Panel Discussion with UMass LARP alumni:
Jessica Allen- Real Estate Project Manager, Valley Community Development
Christine Brestrup- Planning Director, Town of Amherst, Registered Landscape Architect in Massachusetts, and ASLA Member
Erin Howard- Director of Planning, City of Hartford
03.28.2024 | "A Nation of Walls"
Presented by Chat Travieso, Artist & Designer
Chat Travieso shares his research project “A Nation of Walls,” which catalogues the history, physical remnants, and political legacies of race barriers erected to separate Black and White neighborhoods throughout the United States. Focusing on walls, fences, barricades, road closures, and buffer strips, the lecture explores how these obstructions materially divided and isolated communities, acted as overt symbols of exclusion and hostility, and reinforced discriminatory housing policies and practices. It also underscores the ways communities have circumvented, subverted, refused, protested, and some cases removed these structures.

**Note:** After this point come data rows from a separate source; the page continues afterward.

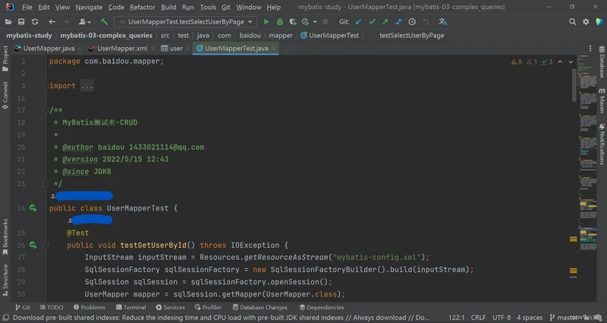This screenshot has height=323, width=607.
Task: Click the Git update project arrow
Action: pyautogui.click(x=359, y=22)
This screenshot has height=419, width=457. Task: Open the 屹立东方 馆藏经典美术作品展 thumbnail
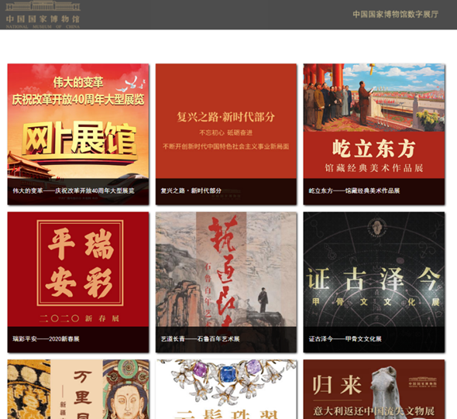pyautogui.click(x=374, y=134)
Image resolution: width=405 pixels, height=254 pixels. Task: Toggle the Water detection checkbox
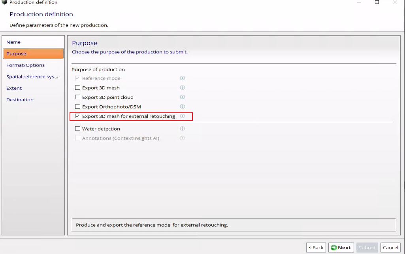(78, 129)
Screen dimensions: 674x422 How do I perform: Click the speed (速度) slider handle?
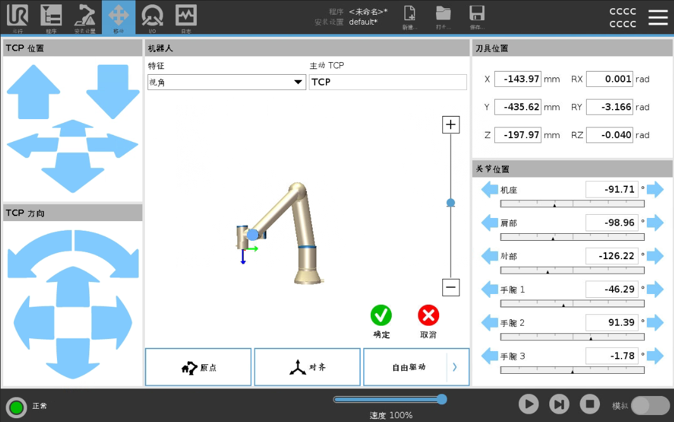tap(442, 399)
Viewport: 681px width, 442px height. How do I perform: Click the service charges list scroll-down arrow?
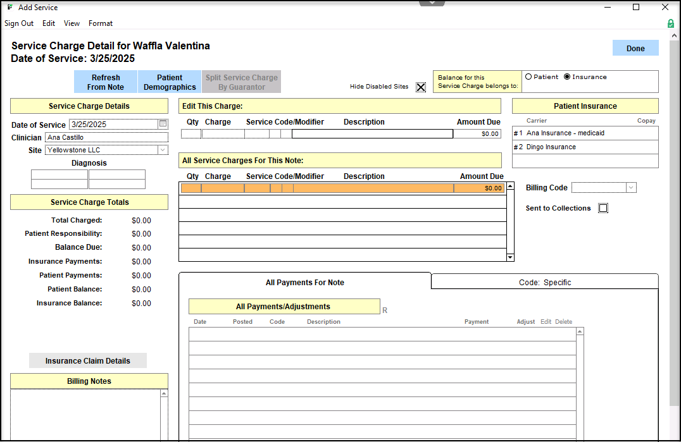click(x=510, y=257)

04.04.2024 | "A Role for All Seasons"
Presented by John Taylor, Kota Kita Foundation
Cities and society are constantly evolving, and with them their priorities and needs; in response civil society organizations find new ways to support them. "A Role For All Seasons" shares how the local Indonesian nonprofit Kota Kita Foundation is adapting to the changing times in the rapidly urbanizing Global South context of Indonesia, to pursue an inclusive and democratic vision of a city for all.
04.11.2024 | "Landscapes of Retreat: Plant Life, Slow Gardens, Hotter Ecology"
Presented by Rosetta S. Elkin, Professor, Pratt Institute
Drawing from her book, Landscapes of Retreat, Professor Elkin will share portraits of climate adaptation from field studies around the world: Nijinomatsubara Forest, Japan; Maule River, Chile; Niugtaq Village, Alaska; Langtang Park, Nepal; and Gaspésie Peninsula, Québec. These stories suggest that communities are more likely to adapt to change when the landscape is appreciated. How can we then rethink and rework “change” as a means toward shared climate futures?
04.18.2024 | "Repairing Waste Relations: Landscape Lifecycles + Participatory Action Research at the Margins"
Presented by Catherine De Almeida, Associate Professor, University of Washington, Seattle
How can landscape architects think and design differently with waste? In this Zube lecture, Associate Professor Catherine De Almeida offers lessons learned from seeing waste as a renewable resource in participatory action research and community-led projects.
04.25.2024 | "Water as a Guiding Principle for Spatial Planning in the Netherlands"
Presented by Corien de Vries-Kuiper, Urban Planner, Rijkswaterstaat Ministry of Infrastructure & Water Management
Did you know that more than half of the Netherlands is sensitive to flooding from sea or rivers? Spatial planner Corien de Vries-Kuiper shares how climate change's impacts are causing planners to rethink the approach to water management in the Netherlands. How can water become a guiding principle in spatial planning? Watch the lecture to learn more.
05.02.2024 | "Speculation and Extraction in Contested Landscapes"
Presented by Zannah Matson, Assistant Professor of Environmental Design, University of Colorado Boulder
Landscapes across the world are marked by the intertwined processes of extraction and speculation. While speculative design proposals often claim generative potential for re-thinking the world beyond current constraints, this speculation can hold both promise and peril for addressing ecological and social injustice. Such speculative proposals are often bound to the systems of extractivism that configure the status quo. Weaving together research from the edge of the Colombian Amazon to the mining peripheries of Canada, this lecture explores the impacts of extractivism on contested landscapes and considers potential strategies for countering these patterns of social and ecological destruction through creative resistance.